The following is a conversation with Terence Tao, widely considered to be one of the greatest mathematicians in history, often referred to as the Mozart of Math. He won the Fields Medal and the Breakthrough Prize in Mathematics, and has contributed groundbreaking work to a truly astonishing range of fields in mathematics and physics. This was a huge honor for me, for many reasons, including the humility and kindness that Terry showed to me throughout all our interactions. It means the world. This is the Lex Fridman Podcast. To support it, please check out our sponsors in the description or at lexfridman.com/sponsors. And now, dear friends, here's Terence Tao. What was the first really difficult research-level math problem that you encountered? One that gave you pause maybe?

Terence Tao

Well, I mean, in your undergraduate, um, education, you learn about the really hard impossible problems, like the Riemann hypothesis, the twin primes conjecture. You can make problems arbitrarily difficult, uh, that's not really a problem. In fact, there's even problems that we know to be unsolvable. What's really interesting, uh, are the problems just at the... on the boundary between what we can do perfectly easily and what are hopeless. Um, but what are problems where, like, existing techniques can do like 90% of the job and then y- you just need that remaining 10%. Um, I think as a PhD student, the Kakeya problem certainly caught my eye, and it just got solved actually. It's a problem I've worked on a lot in my early research. Historically, it came from a little puzzle by the Japanese, uh, mathematician Soichi Kakeya, uh, in like 1918 or so. Um, so, the puzzle is that you, you have, um, a needle, um, in s- on the plane, um, or- or think like- like- uh, like driving on- on- on a road or something, and you want to- to execute a U-turn, you want to turn the needle around, um, but you want to do it in as little space as possible, uh, so you want to use this little area, uh, in order to turn it around. So, um, but the needle is infinitely maneuverable. So you can imagine just spinning it around its, um... uh, it's a unit needle.
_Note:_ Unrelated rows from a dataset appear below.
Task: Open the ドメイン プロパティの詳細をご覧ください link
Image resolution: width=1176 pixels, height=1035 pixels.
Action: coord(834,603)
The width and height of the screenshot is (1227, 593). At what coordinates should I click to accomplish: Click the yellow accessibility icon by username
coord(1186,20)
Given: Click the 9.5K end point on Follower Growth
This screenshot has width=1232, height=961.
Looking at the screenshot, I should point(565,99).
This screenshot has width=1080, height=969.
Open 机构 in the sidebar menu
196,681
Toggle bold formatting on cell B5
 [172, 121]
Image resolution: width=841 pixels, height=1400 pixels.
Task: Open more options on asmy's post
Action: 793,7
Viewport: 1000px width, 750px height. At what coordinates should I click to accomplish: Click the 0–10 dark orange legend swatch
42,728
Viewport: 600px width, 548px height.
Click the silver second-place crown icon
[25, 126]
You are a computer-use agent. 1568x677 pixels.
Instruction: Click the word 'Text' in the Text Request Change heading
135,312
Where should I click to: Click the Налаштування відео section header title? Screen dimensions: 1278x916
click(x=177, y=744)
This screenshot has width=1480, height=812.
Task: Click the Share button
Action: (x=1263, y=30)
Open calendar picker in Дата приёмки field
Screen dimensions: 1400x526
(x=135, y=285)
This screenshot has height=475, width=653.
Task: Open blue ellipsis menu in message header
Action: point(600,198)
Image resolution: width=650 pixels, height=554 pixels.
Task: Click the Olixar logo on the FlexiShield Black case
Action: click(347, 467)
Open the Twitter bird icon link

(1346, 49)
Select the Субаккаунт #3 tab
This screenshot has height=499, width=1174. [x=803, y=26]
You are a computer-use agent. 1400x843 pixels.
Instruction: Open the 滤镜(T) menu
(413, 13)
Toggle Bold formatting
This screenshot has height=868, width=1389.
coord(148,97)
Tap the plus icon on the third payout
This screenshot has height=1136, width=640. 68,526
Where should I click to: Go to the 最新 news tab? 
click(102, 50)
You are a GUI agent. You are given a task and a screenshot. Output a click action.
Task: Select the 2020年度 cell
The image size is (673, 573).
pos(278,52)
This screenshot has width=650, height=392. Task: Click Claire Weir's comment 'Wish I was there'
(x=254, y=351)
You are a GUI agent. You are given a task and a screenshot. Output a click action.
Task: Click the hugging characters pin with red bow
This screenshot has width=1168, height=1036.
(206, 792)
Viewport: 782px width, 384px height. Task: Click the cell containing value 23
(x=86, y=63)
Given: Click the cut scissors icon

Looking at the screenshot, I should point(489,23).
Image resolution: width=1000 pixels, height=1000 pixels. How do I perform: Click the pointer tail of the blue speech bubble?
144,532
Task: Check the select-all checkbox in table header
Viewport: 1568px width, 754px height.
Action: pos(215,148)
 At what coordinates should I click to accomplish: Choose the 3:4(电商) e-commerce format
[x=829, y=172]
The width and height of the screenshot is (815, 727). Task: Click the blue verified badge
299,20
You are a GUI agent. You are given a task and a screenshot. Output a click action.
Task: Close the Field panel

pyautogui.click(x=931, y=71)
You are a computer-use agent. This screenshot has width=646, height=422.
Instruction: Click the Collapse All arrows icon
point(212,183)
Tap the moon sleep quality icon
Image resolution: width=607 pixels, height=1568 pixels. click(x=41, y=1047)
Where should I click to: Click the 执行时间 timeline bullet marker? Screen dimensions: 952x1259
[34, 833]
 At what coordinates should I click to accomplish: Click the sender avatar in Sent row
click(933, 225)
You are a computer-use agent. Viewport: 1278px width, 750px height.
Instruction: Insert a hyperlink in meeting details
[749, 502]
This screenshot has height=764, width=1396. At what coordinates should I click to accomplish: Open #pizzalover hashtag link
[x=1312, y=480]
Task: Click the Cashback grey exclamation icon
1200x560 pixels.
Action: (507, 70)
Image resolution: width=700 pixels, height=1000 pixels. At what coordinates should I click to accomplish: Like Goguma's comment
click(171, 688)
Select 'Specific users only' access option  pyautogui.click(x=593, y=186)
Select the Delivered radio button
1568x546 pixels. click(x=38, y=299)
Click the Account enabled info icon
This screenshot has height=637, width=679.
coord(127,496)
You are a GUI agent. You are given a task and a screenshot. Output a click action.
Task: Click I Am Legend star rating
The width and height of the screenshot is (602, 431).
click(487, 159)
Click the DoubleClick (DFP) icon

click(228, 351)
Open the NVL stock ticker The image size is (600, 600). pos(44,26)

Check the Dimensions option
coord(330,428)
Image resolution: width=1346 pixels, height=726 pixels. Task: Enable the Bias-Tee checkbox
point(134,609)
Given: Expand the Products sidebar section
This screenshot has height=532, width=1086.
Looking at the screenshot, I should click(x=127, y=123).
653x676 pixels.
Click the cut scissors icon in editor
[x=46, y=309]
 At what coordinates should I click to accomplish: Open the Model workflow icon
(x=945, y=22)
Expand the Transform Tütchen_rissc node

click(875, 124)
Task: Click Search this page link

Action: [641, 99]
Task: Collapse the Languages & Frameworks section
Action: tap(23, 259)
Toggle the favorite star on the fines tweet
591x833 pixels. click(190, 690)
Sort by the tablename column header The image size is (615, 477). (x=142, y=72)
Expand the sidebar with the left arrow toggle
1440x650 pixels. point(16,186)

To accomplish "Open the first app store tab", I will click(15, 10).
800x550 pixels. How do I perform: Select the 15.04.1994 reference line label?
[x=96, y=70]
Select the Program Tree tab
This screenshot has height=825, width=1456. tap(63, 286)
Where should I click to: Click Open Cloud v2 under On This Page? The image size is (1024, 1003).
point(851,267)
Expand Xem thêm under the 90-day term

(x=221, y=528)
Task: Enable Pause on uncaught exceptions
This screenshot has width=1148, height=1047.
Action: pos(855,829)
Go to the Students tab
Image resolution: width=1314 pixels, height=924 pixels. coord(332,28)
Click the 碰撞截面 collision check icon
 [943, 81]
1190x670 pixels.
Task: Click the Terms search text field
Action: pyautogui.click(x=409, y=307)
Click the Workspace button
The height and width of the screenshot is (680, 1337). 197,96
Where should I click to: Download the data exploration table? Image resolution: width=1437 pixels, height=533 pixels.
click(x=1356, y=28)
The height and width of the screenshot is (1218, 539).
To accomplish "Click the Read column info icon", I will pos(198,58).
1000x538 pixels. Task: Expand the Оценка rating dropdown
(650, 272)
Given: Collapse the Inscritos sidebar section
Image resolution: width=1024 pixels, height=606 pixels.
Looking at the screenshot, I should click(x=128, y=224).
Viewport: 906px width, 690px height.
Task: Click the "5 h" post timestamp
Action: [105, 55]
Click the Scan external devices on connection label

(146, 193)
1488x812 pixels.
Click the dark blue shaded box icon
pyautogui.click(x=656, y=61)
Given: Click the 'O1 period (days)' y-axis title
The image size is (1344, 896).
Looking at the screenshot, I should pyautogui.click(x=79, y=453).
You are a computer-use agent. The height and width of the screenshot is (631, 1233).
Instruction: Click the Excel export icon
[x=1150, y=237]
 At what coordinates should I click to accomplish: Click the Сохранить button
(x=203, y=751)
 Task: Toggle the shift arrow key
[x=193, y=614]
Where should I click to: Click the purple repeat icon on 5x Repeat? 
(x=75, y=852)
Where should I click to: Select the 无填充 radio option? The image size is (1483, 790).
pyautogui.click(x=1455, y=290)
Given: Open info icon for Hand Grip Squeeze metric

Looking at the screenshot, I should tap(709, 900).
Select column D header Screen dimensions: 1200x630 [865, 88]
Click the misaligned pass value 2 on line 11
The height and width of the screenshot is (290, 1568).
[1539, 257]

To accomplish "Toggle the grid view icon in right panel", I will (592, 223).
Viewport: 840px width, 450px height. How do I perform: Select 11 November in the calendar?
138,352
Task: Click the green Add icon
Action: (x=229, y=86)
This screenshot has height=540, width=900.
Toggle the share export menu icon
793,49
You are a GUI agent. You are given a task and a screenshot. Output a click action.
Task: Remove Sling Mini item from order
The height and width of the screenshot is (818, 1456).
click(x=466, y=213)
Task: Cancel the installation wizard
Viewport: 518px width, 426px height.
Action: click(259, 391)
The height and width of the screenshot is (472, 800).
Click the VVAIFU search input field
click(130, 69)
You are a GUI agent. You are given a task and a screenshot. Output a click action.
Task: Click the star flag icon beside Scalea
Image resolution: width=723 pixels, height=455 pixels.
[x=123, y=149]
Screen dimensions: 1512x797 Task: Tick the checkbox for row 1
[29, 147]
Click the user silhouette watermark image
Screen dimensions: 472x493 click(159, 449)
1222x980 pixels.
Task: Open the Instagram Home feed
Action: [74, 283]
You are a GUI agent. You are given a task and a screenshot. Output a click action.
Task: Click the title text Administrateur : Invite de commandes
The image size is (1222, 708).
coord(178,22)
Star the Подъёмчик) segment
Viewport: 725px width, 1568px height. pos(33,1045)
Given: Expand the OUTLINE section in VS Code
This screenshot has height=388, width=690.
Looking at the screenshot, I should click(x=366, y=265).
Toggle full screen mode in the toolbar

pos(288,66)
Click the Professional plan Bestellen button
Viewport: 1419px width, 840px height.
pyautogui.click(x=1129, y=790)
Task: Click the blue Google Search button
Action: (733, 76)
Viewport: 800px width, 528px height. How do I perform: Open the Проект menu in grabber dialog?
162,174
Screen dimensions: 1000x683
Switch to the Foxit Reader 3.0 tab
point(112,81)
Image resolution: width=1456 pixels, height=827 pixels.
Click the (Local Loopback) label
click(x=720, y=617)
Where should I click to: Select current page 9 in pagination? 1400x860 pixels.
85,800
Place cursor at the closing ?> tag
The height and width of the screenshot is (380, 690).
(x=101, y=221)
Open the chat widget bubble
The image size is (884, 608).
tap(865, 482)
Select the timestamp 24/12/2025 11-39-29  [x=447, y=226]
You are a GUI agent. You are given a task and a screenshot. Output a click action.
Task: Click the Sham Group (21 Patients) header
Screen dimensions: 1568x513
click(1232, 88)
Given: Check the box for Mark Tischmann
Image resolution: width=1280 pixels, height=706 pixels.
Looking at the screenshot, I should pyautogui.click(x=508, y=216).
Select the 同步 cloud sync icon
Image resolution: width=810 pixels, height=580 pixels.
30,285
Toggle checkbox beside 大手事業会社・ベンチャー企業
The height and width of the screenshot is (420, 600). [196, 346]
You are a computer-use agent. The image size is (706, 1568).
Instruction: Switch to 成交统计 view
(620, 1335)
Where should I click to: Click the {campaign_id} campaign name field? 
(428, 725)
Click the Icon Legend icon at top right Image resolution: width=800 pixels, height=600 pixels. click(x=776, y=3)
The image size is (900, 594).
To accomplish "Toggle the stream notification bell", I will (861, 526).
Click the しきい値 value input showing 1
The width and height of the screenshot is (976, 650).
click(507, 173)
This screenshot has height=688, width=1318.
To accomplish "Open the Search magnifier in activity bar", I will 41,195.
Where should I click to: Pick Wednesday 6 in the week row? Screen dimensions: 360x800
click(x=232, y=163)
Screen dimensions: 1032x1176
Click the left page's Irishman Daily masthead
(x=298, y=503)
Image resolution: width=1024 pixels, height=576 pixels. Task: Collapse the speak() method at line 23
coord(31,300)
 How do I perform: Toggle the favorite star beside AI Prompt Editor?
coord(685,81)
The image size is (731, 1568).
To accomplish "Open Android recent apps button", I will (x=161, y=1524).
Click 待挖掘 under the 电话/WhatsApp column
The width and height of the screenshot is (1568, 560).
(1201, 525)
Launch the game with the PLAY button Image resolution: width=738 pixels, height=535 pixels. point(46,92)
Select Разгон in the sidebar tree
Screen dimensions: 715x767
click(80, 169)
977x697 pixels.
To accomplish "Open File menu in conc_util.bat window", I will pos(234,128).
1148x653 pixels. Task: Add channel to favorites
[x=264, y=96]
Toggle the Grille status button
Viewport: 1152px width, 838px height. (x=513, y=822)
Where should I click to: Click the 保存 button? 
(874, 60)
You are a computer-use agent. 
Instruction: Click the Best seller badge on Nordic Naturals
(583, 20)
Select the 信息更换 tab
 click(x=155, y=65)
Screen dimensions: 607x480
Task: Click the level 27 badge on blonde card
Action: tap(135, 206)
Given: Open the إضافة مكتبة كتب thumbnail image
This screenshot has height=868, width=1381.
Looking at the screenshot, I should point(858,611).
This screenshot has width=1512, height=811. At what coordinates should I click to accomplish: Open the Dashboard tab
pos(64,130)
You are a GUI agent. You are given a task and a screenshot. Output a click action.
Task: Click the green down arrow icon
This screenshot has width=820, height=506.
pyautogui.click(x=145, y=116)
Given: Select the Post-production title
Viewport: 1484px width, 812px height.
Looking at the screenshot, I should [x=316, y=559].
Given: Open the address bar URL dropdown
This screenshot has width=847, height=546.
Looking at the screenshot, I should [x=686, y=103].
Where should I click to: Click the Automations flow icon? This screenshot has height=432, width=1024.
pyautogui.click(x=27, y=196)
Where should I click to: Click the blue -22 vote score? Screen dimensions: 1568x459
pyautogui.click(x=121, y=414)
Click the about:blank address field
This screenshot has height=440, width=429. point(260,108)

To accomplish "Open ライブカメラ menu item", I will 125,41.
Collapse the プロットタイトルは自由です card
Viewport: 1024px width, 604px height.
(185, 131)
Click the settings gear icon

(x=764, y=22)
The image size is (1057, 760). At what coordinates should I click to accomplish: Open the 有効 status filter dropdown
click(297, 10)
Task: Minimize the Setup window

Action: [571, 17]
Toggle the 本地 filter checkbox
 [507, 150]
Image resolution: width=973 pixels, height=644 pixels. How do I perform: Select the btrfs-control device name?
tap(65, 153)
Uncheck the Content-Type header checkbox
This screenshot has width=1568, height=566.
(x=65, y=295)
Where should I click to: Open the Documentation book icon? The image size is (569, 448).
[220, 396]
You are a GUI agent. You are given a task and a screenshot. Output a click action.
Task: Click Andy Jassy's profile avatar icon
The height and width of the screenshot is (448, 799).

You can spin it around its center, um, and I think, um, that gives you a disc of- of area, I think, pi over 4. Um, or you can do a three-point U-turn, which is what they- we teach people in- in the driving schools to do, uh, and that actually takes area pi over 8. Um, so it's- it's a little bit more efficient than, um, uh, rotation. And so for a while people thought that was the most efficient, uh, way to turn things around. But Bazhukovich, uh, showed that in fact, uh, you could actually, uh, turn the needle around using as little area as you wanted.

Lex Fridman

Mm.

Terence Tao

So .001, there was some really fancy multi, um, uh, um, back and forth U-turn thing that you could- you could do, that- that you could turn the needle around. And in so doing, it would pass through every intermediate direction.